Monday, November 24, 2008

Hello!

I was the kid who wanted her friends to read her journal. I wanted them to know me. I thought by having them read what I wrote I would be understood, loved even. At the very least they would think I was fascinating, complex, revolutionary! in my thinking. People don't always want to read your journal, and now that is more than fine by me, but I will always want to write one. I continue on with my need to write things down, and clearly wanting someone to read them is not entirely out of my system. I'm nervous though, about obsessing over words, or wanting to rewrite, or get it just right-to explain correctly and thoroughly. I'm nervous about being judged for my bad grammar in my sentences. BUT, the fact that I have admitted in writing, to you who read this (and to I who write this) that I am nervous about anything at all is a pretty good place to start.

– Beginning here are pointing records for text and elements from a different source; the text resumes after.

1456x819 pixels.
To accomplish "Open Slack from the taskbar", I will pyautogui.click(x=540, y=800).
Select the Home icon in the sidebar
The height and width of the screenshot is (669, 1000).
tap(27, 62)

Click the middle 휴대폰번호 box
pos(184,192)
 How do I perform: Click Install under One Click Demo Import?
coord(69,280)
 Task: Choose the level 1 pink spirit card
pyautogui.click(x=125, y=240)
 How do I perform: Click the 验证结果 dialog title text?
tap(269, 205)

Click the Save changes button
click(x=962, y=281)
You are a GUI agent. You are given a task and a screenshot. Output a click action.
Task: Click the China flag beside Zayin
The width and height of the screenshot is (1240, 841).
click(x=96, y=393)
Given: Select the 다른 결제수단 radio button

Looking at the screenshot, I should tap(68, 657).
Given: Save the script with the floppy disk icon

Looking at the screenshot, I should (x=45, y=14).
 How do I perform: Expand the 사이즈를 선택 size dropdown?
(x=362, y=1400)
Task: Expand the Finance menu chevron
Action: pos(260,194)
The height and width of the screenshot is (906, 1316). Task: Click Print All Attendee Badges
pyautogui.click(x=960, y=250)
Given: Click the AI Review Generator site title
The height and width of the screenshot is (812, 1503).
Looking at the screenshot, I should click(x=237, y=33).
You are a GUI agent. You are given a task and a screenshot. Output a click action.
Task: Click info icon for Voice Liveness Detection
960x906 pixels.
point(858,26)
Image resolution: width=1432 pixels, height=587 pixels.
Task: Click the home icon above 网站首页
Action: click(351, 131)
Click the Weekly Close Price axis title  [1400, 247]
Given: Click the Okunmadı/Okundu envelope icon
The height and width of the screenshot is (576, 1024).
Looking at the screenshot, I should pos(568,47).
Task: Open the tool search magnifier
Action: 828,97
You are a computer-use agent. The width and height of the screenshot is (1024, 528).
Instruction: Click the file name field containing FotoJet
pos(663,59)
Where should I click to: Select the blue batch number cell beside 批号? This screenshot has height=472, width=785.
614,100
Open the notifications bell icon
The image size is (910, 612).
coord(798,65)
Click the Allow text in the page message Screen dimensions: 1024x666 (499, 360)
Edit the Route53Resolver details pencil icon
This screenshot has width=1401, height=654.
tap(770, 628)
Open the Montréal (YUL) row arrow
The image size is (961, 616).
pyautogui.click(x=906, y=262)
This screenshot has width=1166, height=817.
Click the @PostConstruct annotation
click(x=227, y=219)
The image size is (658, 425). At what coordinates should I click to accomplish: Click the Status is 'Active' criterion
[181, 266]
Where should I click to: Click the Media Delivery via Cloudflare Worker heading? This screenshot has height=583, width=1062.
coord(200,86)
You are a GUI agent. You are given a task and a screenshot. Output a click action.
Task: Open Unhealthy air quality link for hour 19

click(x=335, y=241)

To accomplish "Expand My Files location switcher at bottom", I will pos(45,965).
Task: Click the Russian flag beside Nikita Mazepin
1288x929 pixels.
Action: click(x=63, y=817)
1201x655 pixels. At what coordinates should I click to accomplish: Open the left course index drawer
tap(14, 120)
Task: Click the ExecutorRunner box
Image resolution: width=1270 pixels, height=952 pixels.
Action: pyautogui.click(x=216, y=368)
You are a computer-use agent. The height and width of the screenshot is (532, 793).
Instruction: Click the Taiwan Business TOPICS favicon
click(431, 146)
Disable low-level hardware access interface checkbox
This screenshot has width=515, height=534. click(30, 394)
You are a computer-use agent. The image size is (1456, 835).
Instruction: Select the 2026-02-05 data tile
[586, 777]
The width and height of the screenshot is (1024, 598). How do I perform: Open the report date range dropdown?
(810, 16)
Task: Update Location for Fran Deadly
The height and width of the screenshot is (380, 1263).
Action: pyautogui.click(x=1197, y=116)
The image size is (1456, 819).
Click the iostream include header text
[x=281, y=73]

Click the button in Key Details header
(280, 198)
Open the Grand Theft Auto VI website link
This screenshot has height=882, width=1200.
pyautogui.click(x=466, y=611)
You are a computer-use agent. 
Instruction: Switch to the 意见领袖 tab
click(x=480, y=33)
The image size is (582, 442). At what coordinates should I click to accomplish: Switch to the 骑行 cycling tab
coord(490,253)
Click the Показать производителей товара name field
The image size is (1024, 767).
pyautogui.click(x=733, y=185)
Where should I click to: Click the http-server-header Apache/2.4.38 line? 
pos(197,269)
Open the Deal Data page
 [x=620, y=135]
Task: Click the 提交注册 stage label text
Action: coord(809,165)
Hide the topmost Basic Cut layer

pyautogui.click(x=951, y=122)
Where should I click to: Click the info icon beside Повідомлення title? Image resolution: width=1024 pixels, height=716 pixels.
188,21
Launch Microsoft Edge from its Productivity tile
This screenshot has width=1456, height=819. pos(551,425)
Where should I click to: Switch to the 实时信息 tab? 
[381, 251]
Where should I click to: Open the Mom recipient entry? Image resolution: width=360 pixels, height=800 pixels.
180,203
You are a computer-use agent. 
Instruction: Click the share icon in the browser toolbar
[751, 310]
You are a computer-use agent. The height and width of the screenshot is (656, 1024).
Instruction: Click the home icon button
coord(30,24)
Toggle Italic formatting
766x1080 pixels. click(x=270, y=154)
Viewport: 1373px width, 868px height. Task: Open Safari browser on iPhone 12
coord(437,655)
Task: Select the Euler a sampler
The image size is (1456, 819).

I received my first journal from my sister. I still have it. I have all of my journals with the exception of the ones that were stolen.
It is not that my words are so incredibly valuable that one could snatch them up and sell them to the first passerby, but I have been known to keep a messy car and in that messy car there were bags and in those bags were journals and bras and Bibles and videotapes and toothbrushes-you know, valuables.
My mother got me started on the writing. I was level 10 intense and complex and on. I was a very hyper and happy kid who could get a little spazzy and spin right out of sight up up up and then crash down in a pool of tears and agitation often meeting the ground with a head wound or two.
This would also describe my early 20's.
My mother's remedies always included prayer, sleep, food, hard work and waking early. My mother's remedies for ME, along with all of those things, included running around the house before bed and always keeping a pen and paper in my hands.
THANK YOU MOM!!!!!
I moved, talked, and thought constantly-racingly. God was my patient listener. Writing helped me to get it out. Dancing helped me to get it out. Singing made me feel like a bird.
more on that later
Working out, as it would suggest, helped me to get it out. I was the youngest member of the Downtowner Health Club at age 11. Sports hadn't served me well and running around the house at night is not always practical, so my mom joined me up at the gym. I had gone there in 4th grade on a field trip to an aerobics class. I lost my mind. I loved it. Music and jumping around AND specific clothes just for the occasion? What's not to love? My mom made me workout clothes from scratch. My favorite pair of spandex were neon pink with black polka dots. They were awesome. I also had a lovely half shirt with pastel paint splatters that I would pair with a different colored bottom piece over shiny nude leggings. This particular outfit was topped off with huge bunchy socks (matching of course) and aerobic hightops. Again, awesome. I would go to class and then head into the gym to lift some weights. I loved being tough. I loved feeling like I was one of them. Just a dude, working out, keeping healthy, keeping strong, pumping iron.
I have had glasses since first grade and a wicked depth perception problem to boot-basketball gets tricky. I preferred to get to know my "opponent", not blocking them from a satisfying move on the court that they could be proud of! Needless to say, I have won my fair share of "Spirit" awards.
The Dowtowner had a hottub outside which my friends and I would sit in after our workouts. We would wear swimsuits and ski hats in the winter, steam rising up and snow falling down on us. It made for crispy hair.
If you are from a cold climate, you can understand that wet hair in winter makes for frozen locks that seem as though they could snap off at any second. No worries though, they don't.
It's a chilly November 24th, no snow today, but I am currently wearing my hair short.